Scientists Discover How Carbon is Stored in the Southern Ocean
A team of British and Australian scientists has discovered an important method of how carbon is drawn down from the surface of the Southern Ocean to the deep waters beneath.
This latest finding was reported in the Journal Nature Geoscience which was done by scientists from British Antarctic Survey (BAS) and Australia's national research agency, the Commonwealth Scientific and Industrial Research Organisation (CSIRO).
The study reveal that rather than carbon being absorbed uniformly into the deep ocean in vast areas, it is drawn down and locked away from the atmosphere by plunging currents a thousand kilometres wide.
Like Us on Facebook
Eddies are the term given to the winds, currents and massive whirlpools that carry warm and cold water around the ocean, create a localized pathways or funnels for carbon to be stored.
Lead author, Dr Jean-Baptiste Sallée from British Antarctic Survey says, "The Southern Ocean is a large window by which the atmosphere connects to the interior of the ocean below. Until now we didn't know exactly the physical processes of how carbon ends up being stored deep in the ocean. It's the combination of winds, currents and eddies that create these carbon-capturing pathways drawing waters down into the deep ocean from the ocean surface. Now that we have an improved understanding of the mechanisms for carbon draw-down we are better placed to understand the effects of changing climate and future carbon absorption by the ocean."
CSIRO co-author, Dr Richard Matear says the rate-limiting step in the anthropogenic carbon uptake by the ocean is the physical transport from the surface into the ocean interior.
"Our study identifies these pathways for the first time and this matches well with observationally-derived estimates of carbon storage in the ocean interior," Dr Matear says.

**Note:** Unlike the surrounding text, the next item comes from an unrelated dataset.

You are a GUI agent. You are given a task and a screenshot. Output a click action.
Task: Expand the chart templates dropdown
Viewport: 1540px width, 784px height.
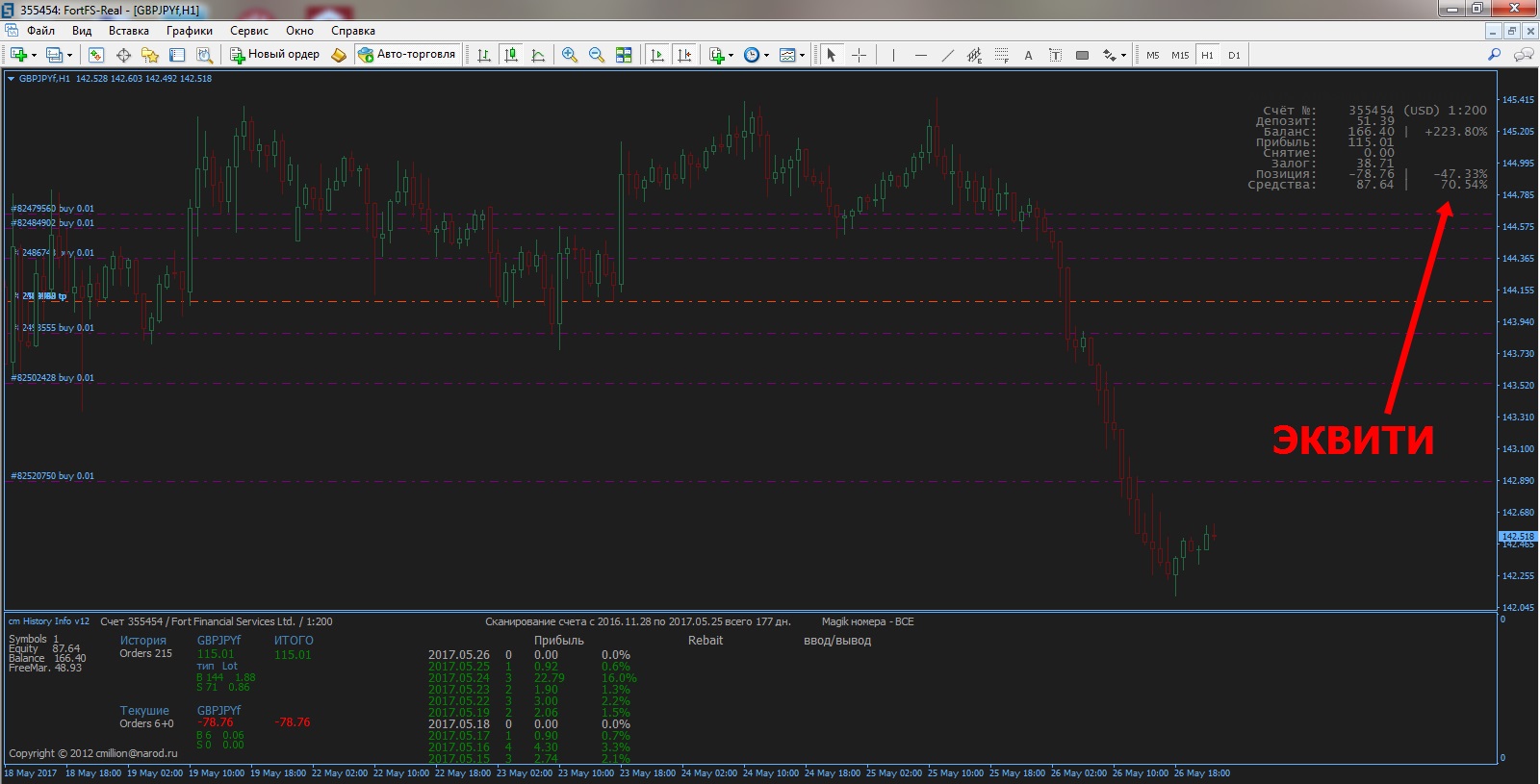point(802,55)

Will the help of small robotic probes known as Argo floats; the scientists were able to learn the workings of the ocean. Back in 2002, the researchers had used 80 floats in Southern Ocean to collect information on temperature and salinity.
This unique set of observations spanning 10 years has enabled scientists to investigate this remote region of the world for the first time. The floats are just over a metre in length and dive to depths of 2km. Today, there are over 3,000 floats in the oceans worldwide providing detailed information used in oceanic climate models.
According to CSIRO, the team also analysed temperature, salinity and pressure data collected from ship-based observations since the 1990s, using a CTD profiler - a cluster of sensors which takes measurements as it is lowered deep down into the ocean to depths of more than 7km.